California’s climate change enforcers are grappling with the thorniest of controversies: how to prevent the planet’s tropical forests from disappearing. The question they aren’t ready to answer — at least not yet — is what focusing on far-away forests could mean for pollution at home.
by Rachel Becker
The stakes are higher than they’d seem for a playbook that California may not even use. Observers worry if California — the world’s fifth largest economy — puts its stamp of approval on the standard, it will send a signal to other governments to do the same. The concern is this might pave the way for land decisions that hurt forest-dwelling and indigenous peoples. It also might allow more pollution at home as industries use tropical forest investments to shield themselves from reducing their own emissions.
Even the lawmakers acknowledge in their letter that an endorsement will send “a green light” to companies and governments that hope to use tropical forest conservation credits as part of their broader mitigation strategies. The idea is that forests store carbon, and preserving them also prevents agriculture and industry from using the land to produce even more greenhouse gases.
The Practice Is Controversial
California’s greenhouse gas producers already can offset some emissions by investing in domestic forest conservation and methane capture from mining and manure. Saving tropical forests isn’t currently on that list — and given opposition, the air board is quick to say it might never be. Tropical forest investments might also come from carbon-trading systems outside California, government grants, or even from companies voluntarily looking to buy goodwill.
The oil and gas industry, for one, is a fan of offsets. Catherine Reheis-Boyd, president of the Western States Petroleum Association, said they’ve “proven critical” to California’s cap-and-trade program. “We support exploring and studying offset and other programs that could help our state meet its climate goals,” she said in an email.
But the practice is controversial and, as a ProPublica investigation recently revealed, has a long track record of failure. “You’d be trading certain, increased emissions for very uncertain, hoped-for reductions,” Kathleen McAfee, a professor of international relations at San Francisco State University, told CALmatters. A fire or political reversal, for instance, could undo years of forest preservation in an instant.

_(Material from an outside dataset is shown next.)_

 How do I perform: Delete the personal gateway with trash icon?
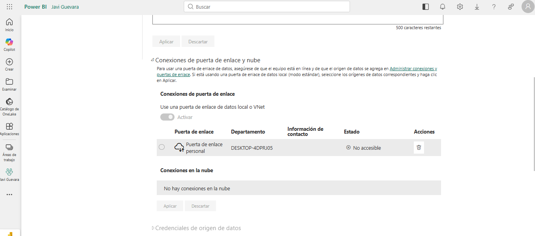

“We’re all on this planet, right?”
“Wouldn’t you be worried?” Mari Rose Taruc, climate justice coordinator for the California Environmental Justice Alliance, said. “We’re all on this planet, right? Shouldn’t we be doing the best we can, rather than a program that is full of holes?”
Impinging on Human Rights Abroad
The Environmental Defense Fund, a non-profit advocacy organization, is a major supporter of the tropical forest standard. The organization paid for three of the lawmakers who wrote to the air board — Assemblymembers Richard Bloom, Ash Kalra, and Eloise Reyes — to travel to Acre, Brazil, to observe first-hand the state’s work to curb tropical deforestation. (The fourth assemblyman to sign the letter is Eduardo Garcia; staffer Katie Valenzuela went on the EDF-funded trip in his place.)
None of the four lawmakers talked to CALmatters for this story despite repeated requests. In their letter, however, they, acknowledged several concerns raised by those who oppose the tropical forest playbook because they think it won’t work. Key among those is a phenomenon known as leakage — that saving one forest will lead to deforestation in another. It also can be difficult to tell whether investments will preserve vulnerable stretches of forest or just pour money into land that would have been protected anyway. And the environmental justice community is worried about impinging on human rights abroad while allowing industries to continue polluting their neighborhoods at home.
That’s why the lawmakers who wrote the letter advocated caution. “We think ARB should endorse the (tropical forest standard) while committing to vigorous and proactive monitoring of any jurisdiction that decides to utilize it,” the letter said. “There is still a lot of uncertainty on whether (it) will be successful in protecting forests and the people who inhabit them.”
Concerns About a Land Grab
Barbara Haya, a research fellow at the University of California, Berkeley and expert in forest offsets, suspects that kind of monitoring will be impossible for California. “It cannot be, should not be the role of California to monitor programs around the world that use the standard it puts out,” she said.
Taruc is concerned a California endorsement of the standard would set the stage for a carbon market that incentivizes land grabs from indigenous peoples. “It’s introducing another way for foreign companies and foreign investors to occupy the land that [indigenous peoples] have, for thousands of years, lived on,” she said.
Jason Gray, chief of the air board’s climate change program evaluation branch, contends the goal would be to work with governments, not companies. “The standard is developed so there is that transparency and oversight,” he said. “This is not a land sale or land grab approach.”
Ultimately, it will be up to the air board whether to endorse the tropical forest standard — and weeks after receiving the letter, they’re still weighing their next move.
“We’re working on how we guarantee to those legislators that we’re doing what they ask,” Dave Clegern, a spokesperson for the air board, told CALmatters. “Of course, the clock is ticking. We are ultimately running out of time on these things.”